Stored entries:
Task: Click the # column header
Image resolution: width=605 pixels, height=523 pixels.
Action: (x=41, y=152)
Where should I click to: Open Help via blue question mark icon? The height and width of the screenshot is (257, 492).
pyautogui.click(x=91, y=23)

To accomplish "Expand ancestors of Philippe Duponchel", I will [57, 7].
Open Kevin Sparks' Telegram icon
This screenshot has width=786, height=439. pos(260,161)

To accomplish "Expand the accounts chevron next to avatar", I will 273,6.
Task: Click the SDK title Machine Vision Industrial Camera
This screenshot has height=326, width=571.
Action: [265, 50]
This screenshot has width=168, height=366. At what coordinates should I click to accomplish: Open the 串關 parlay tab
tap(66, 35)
--
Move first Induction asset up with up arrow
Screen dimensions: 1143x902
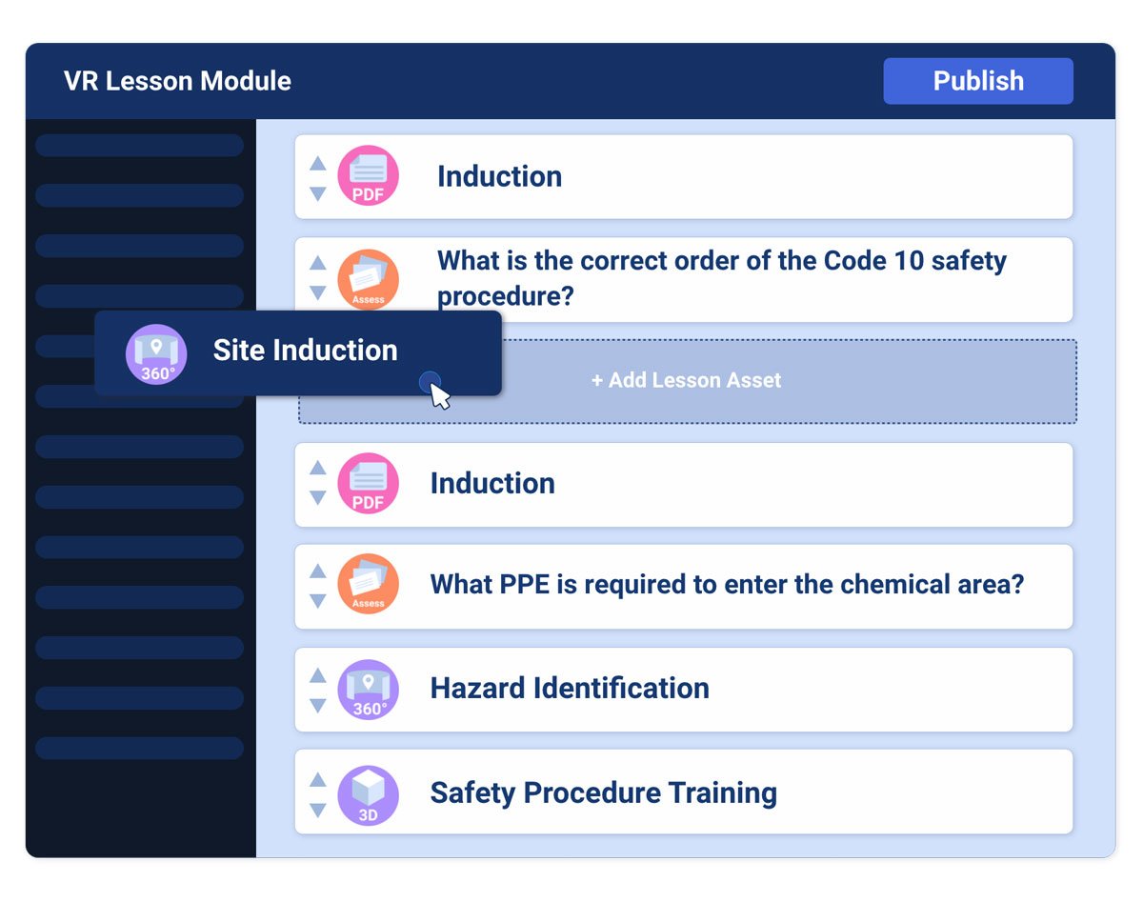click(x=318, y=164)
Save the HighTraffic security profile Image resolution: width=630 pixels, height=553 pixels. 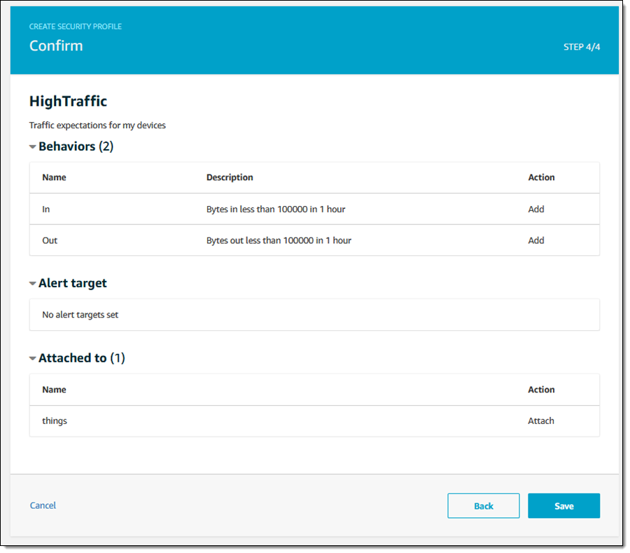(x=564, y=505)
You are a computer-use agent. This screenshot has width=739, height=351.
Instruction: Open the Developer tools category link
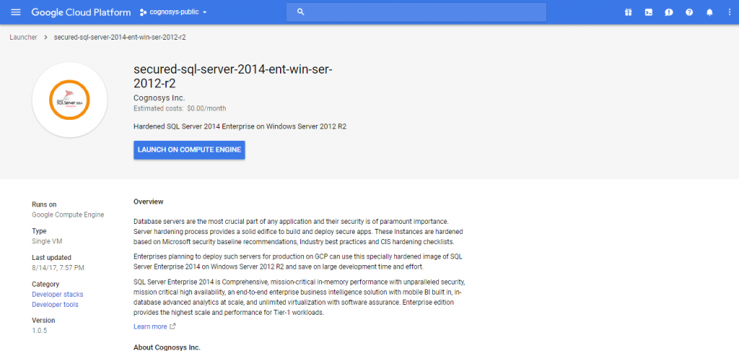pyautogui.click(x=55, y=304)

* [WORK REQUIRED]: I need every line of the data that has the word "Expand"; please list them.

* [EXERCISE RESULT]:
To accomplish "Expand ancestors of Philippe Duponchel", I will [57, 7].
To accomplish "Expand the accounts chevron next to avatar", I will 273,6.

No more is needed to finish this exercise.